Wyszukiwanie

Wpisz co najmniej 3 znaki i wciśnij lupę
Świat

"Bezpieczeństwo nie jest dane na zawsze". Niemcy biją się w pierś: zbyt długo nie słuchaliśmy naszych sąsiadów

Zbyt długo nie słuchaliśmy naszych sąsiadów ze wschodu, którzy ostrzegali, by traktować zagrożenie ze strony Rosji poważnie - przyznała minister spraw zagranicznych Niemiec Annalena Baerbock w tekście opublikowanym w czwartek w brytyjskim dzienniku "The Guardian".

Autor: bm

Baerbock wskazała, że rosyjska agresja na Ukrainę zmieniła kierunek niemieckiej polityki tak bardzo, że zaskakuje to nawet samych Niemców. Jako przykład wymieniła rezygnację z rosyjskich paliw kopalnych czy odejście od zasady niedostarczania broni do stref konfliktów. Wyjaśniła, że napaść na Ukrainę fundamentalnie zmieniła sposób, w jaki Niemcy postrzegają zagrożenia w Europie.

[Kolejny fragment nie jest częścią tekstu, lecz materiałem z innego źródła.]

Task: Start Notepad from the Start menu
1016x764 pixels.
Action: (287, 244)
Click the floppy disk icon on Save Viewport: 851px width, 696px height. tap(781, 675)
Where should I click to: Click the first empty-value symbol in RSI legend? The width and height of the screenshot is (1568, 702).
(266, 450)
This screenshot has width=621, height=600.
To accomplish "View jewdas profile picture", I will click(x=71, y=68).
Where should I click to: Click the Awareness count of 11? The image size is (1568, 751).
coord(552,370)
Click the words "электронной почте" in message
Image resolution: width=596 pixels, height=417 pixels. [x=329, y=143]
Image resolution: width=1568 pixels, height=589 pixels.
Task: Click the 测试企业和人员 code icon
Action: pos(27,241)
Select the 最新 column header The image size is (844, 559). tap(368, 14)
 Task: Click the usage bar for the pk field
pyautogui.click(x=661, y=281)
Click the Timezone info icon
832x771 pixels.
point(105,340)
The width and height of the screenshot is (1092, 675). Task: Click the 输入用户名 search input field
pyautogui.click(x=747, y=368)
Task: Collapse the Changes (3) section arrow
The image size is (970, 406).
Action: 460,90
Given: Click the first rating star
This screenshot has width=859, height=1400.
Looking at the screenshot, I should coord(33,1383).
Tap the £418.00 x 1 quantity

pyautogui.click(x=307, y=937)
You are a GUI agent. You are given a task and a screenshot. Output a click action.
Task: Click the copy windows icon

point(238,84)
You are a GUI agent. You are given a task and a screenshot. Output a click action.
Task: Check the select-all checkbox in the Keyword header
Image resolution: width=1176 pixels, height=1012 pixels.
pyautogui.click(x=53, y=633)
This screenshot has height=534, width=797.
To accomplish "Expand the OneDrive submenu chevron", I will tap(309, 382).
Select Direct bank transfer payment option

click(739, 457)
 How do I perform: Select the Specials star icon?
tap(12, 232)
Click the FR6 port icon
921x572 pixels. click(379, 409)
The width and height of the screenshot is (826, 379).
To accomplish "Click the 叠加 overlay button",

"Nasze bezpieczeństwo nie jest dane na zawsze. Zbyt długo nie słuchaliśmy ostrzeżeń naszych wschodnich sąsiadów, którzy wzywali nas do poważnego traktowania zagrożeń płynących z Rosji. Nauczyliśmy się, że 'liczenie na najlepsze' nie wystarczy, gdy mamy do czynienia z coraz bardziej autokratycznym przywódcą. Oprócz wszystkich naszych wysiłków na rzecz zbudowania europejskiej architektury bezpieczeństwa z Rosją, nasze interakcje gospodarcze i polityczne również nie skłoniły rosyjskiego reżimu do demokracji"

- napisała szefowa niemieckiej dyplomacji.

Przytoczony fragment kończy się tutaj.